В вопросах идеологии и политики осужденный на тридцать лет лишения свободы узник никому спуску не давал, в том числе и своему адвокату. Таких примеров Донован в своей книге приводит много.
Вскоре после этого разговора состоялась встреча Донована с Алленом Даллесом и Ларри Хаустоном. Они были знакомы еще по совместной работе в Управлении стратегических служб и сейчас разговаривали как старые товарищи.
— Я бы хотел, — сказал Даллес, — чтобы мы имели таких трех — четырех человек, как Абель, в Москве.
Он не видел причин, почему бы Абелю не разрешить переписку с семьей. Что касается возможности обмена, то Аллен заявил, что по этому вопросу он должен проконсультироваться в госдепартаменте.
Старые приятели договорились, что вся переписка с советским посольством, через которое должны были направляться письма Абеля семье, будет проходить под контролем министерства юстиции и ЦРУ, куда Донован будет направлять копии всех писем.
Дальше, пожалуй, будет лучше предоставить слово самому Доновану. Вот как он описывает недостойную игру, затеянную министерством юстиции и госдепартаментом вокруг вопроса о разрешении Абелю переписки со своей семьей:
«В течение последующих трех месяцев шла активная переписка между советским посольством в Вашингтоне и моей конторой в доме 161 по Вильям — стрит, а правительство Соединенных Штатов Америки наблюдало, как мы играли в кошки — мышки в связи с вопросом предоставления Рудольфу права переписки. Если бы это было частным делом, его можно было бы решить за несколько минут. Но это были переговоры двух противостоящих друг другу мировых держав, между которыми существовали крайне холодные отношения. Поэтому лишь в июле 1958 года Рудольф сумел написать своей жене, а в сентябре его письмо получило «санкцию» и только в декабре Елена Абель получила от мужа письмо — первое за полтора года, прошедшие с момента его ареста».
Вот так простой акт человеческой гуманности американская юстиция ухитрилась поднять на высоту международных отношений.
В конце мая 1958 года Абель, убедившись, что судебной волоките по его апелляции не видно конца, известил Управление тюрем о своем желании начать отбывать срок наказания, определенный ему судом. Вскоре он был переведен в федеральную исправительную тюрьму в Атланте.
---+---
--- ЗАДАНИЯ ---
a. Определите, согласуется ли каждое утверждение с фрагментом об Абеле. Для каждого ответьте «да» или «нет» и приведите решающие слова фрагмента точной цитатой.
(i) Донован, Даллес и Хаустон были знакомы по совместной работе в Управлении стратегических служб.
(ii) Даллес сразу дал ответ по вопросу об обмене, не обращаясь в госдепартамент.
(iii) Абель написал жене в июле 1958 года.
b. Ответьте по фрагменту об Абеле на вопросы ниже:
(i) На какой срок лишения свободы был осужден узник?
(ii) По какому адресу находилась контора Донована?
(iii) В какую тюрьму был переведен Абель?
c. Напишите продолжение фрагмента об Абеле, начиная сразу после его последнего предложения.
---+---
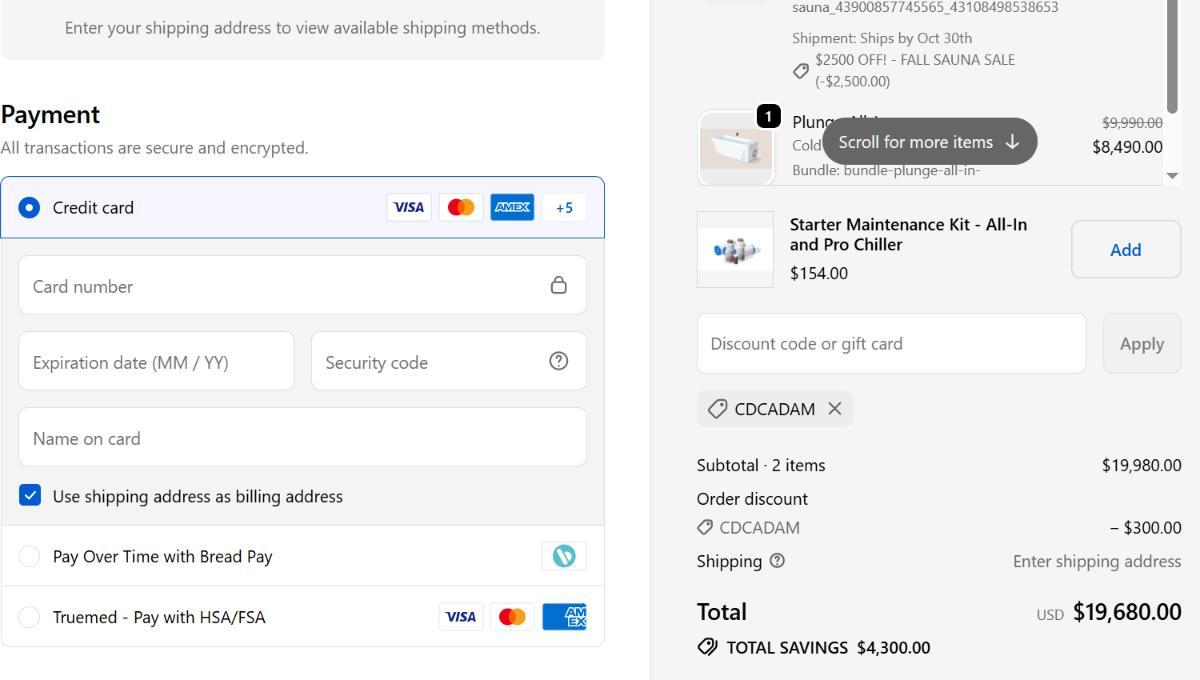Click the Mastercard icon in Credit card row
The width and height of the screenshot is (1200, 680).
(461, 208)
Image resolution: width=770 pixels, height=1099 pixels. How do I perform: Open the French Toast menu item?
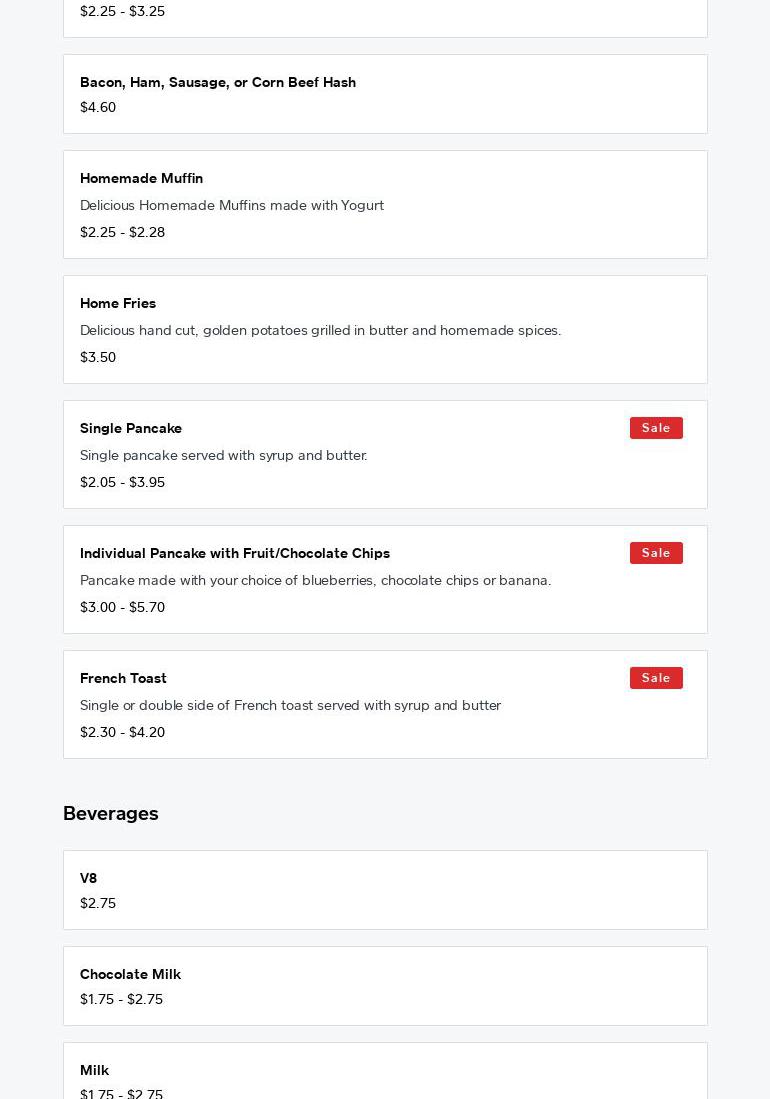pos(123,678)
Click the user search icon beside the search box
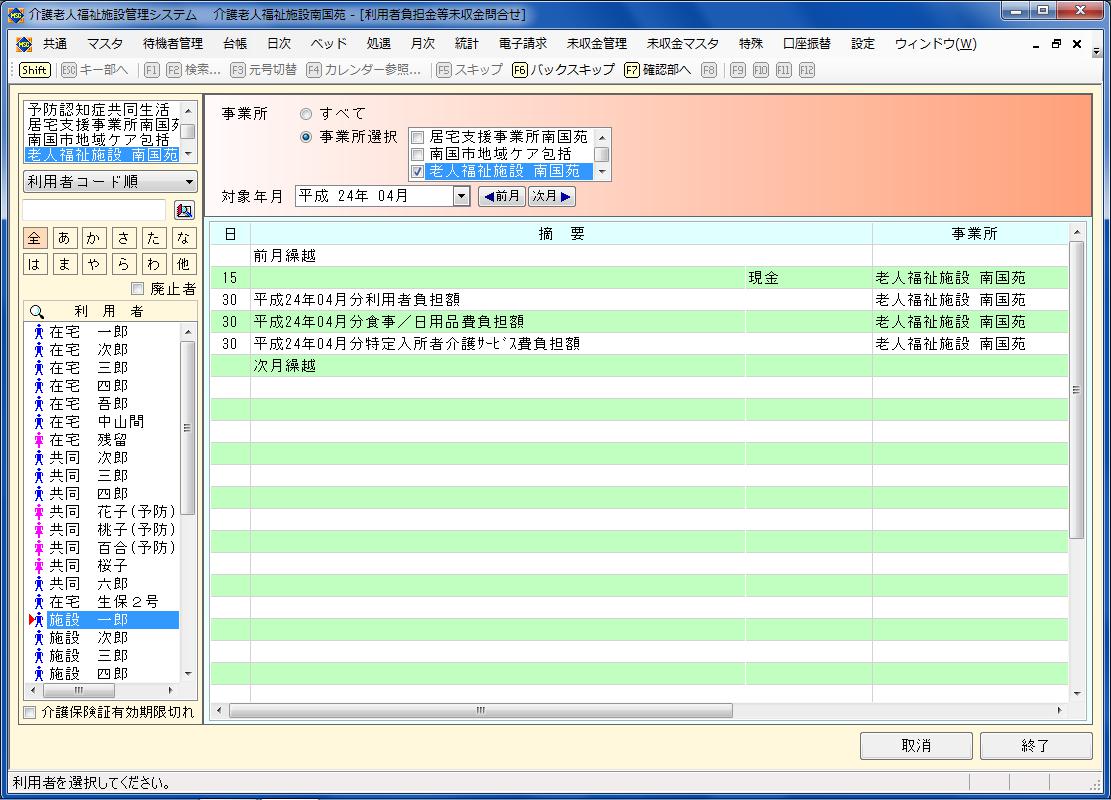Image resolution: width=1111 pixels, height=800 pixels. point(184,210)
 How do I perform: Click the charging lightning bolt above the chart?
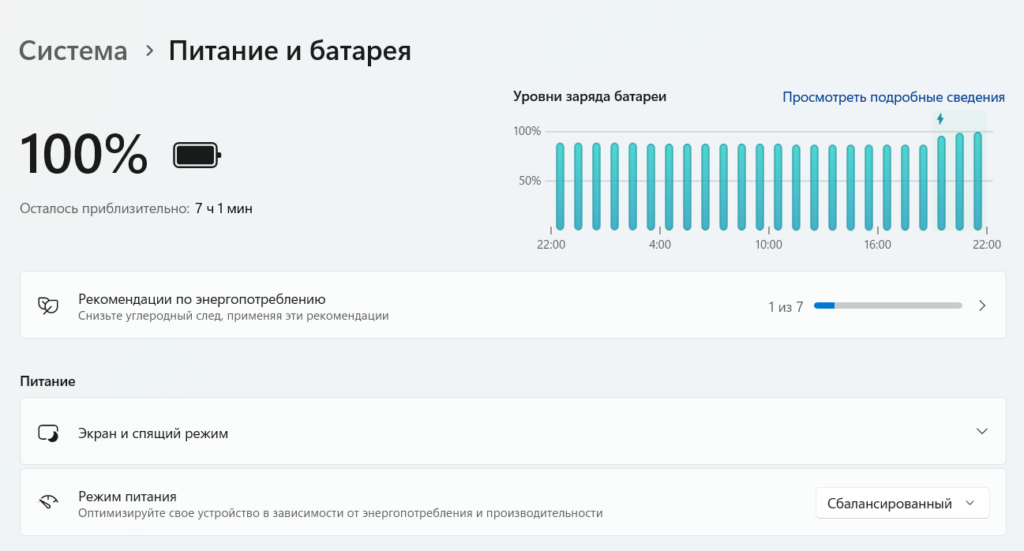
---+---
--- ОТВЕТЫ ---
a.
(i) Да: «Они были знакомы еще по совместной работе в Управлении стратегических служб».
(ii) Нет: «по этому вопросу он должен проконсультироваться в госдепартаменте».
(iii) Да: «лишь в июле 1958 года Рудольф сумел написать своей жене».

b.
(i) На тридцать лет.
(ii) Дом 161 по Вильям — стрит.
(iii) В федеральную исправительную тюрьму в Атланте.

c.
Тюрьма эта — гордость американской пенитенциарной системы — навсегда врезалась в память Абеля. И портик, от которого расходятся два крыла здания. И широкая лестница, по которой его вели из машины к входу. И двое железных ворот, управляемых автоматически. И массивные каменные стены…
Донован называл тюрьму в Атланте «унылой, голой каменной крепостью» и писал, что «если заключенный никогда раньше не бывал в тюрьме, то, прежде всего, сама форма здания внушала ему страх».
Вероятно, и Рудольф Иванович Абель, вступая в ее пределы, тоже испытывал такое чувство. Ему предстояло провести здесь тридцать лет!
Регистрация, осмотр, баня. И вот Абель уже в тюремной одежде шагает в карантин. Он теперь заключенный № 80016. В карантине тюремщики будут его изучать и обучать тюремным порядкам. Потом ему дадут постоянное место в этом огромном каменном мешке, где, несмотря ни на что, все же живут, работают, тоскуют и развлекаются, дружат и ссорятся, болеют и умирают тысячи узников.
Заключенные приняли его в свою среду, но администрация тюрьмы все время боялась, что какой-нибудь уголовник, стремясь заработать дешевую репутацию героя — «антикоммуниста», может попытаться убить его.
Сам Абель старался не думать о таких вещах. В свободное от работы время он с увлечением решал математические задачи. Впрочем, это было не просто развлечением с целью как-то убить время и отвлечься от суровой действительности. Математикой Абель увлекался по — настоящему и продолжал всерьез заниматься даже в тюрьме. Он просил своего адвоката выслать ему в качестве рождественского подарка книги по теории квадратных форм или «Введение в теорию чисел» Леонарда Диксона.